Probeer eens je droom onmiddellijk na het ontwaken op te schrijven. Al is het maar enkele woorden, zinnen, ... het hoeft niet het hele verhaal te omvatten. Dat enkel wat er in je opkomt vanuit je droom. Daarna steek je dat papier waarop je alles neergeschreven hebt, in brand. Je maakt je eigen ritueel errond. Klink misschien wat raar, maar uit ervaring het proberen waard.
Veel sterkte en hopelijk worden ooit je nachtmerries zoete mooie warme dromen.  :Smile:

----------


## Luuss0404

Hm vervelend om zulke nachtmerries te hebben.
Kan inderdaad te maken hebben met onverwerkte dingen uit heden en verleden, je nachmerries kunnen ook ergens symbool voor staan (iets los willen laten wat niet lukt misschien?), aanleiding kan ook iets zijn wat je ergens gezien hebt wat je bezig blijft houde onbewust.

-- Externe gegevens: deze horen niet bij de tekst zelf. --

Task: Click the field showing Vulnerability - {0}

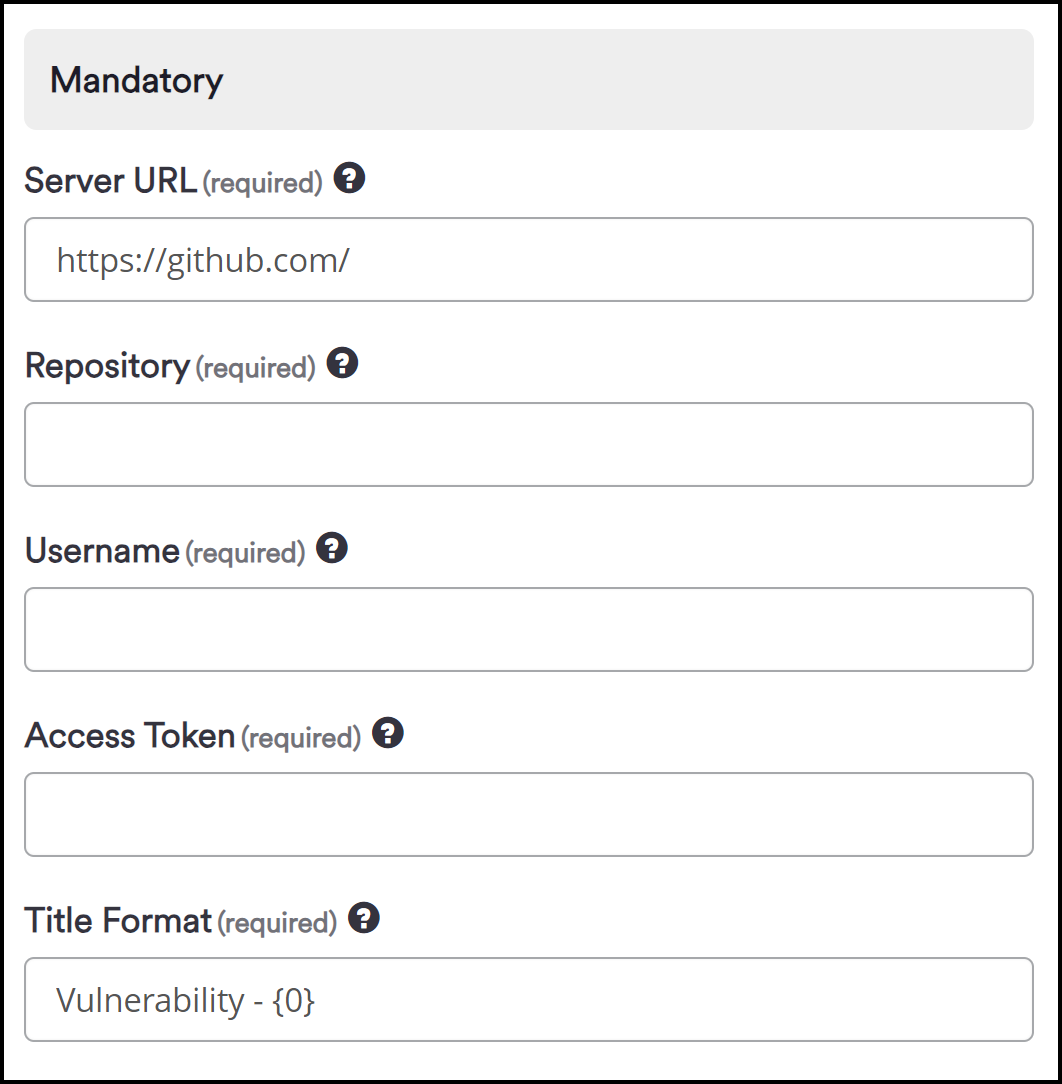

Ik heb zelf ook wel eens gedroomd dat ik terwijl ik wakker was of bij bewustzijn, werd geopereerd of dat mijn voet eraf werd gehaald, bleek dat in mijn geval ik iets probeerde los te laten in mijn leven en het op die manier probeerde los te laten... is gelukkig geen veel terugkerende droom geweest, want was niet echt leuk.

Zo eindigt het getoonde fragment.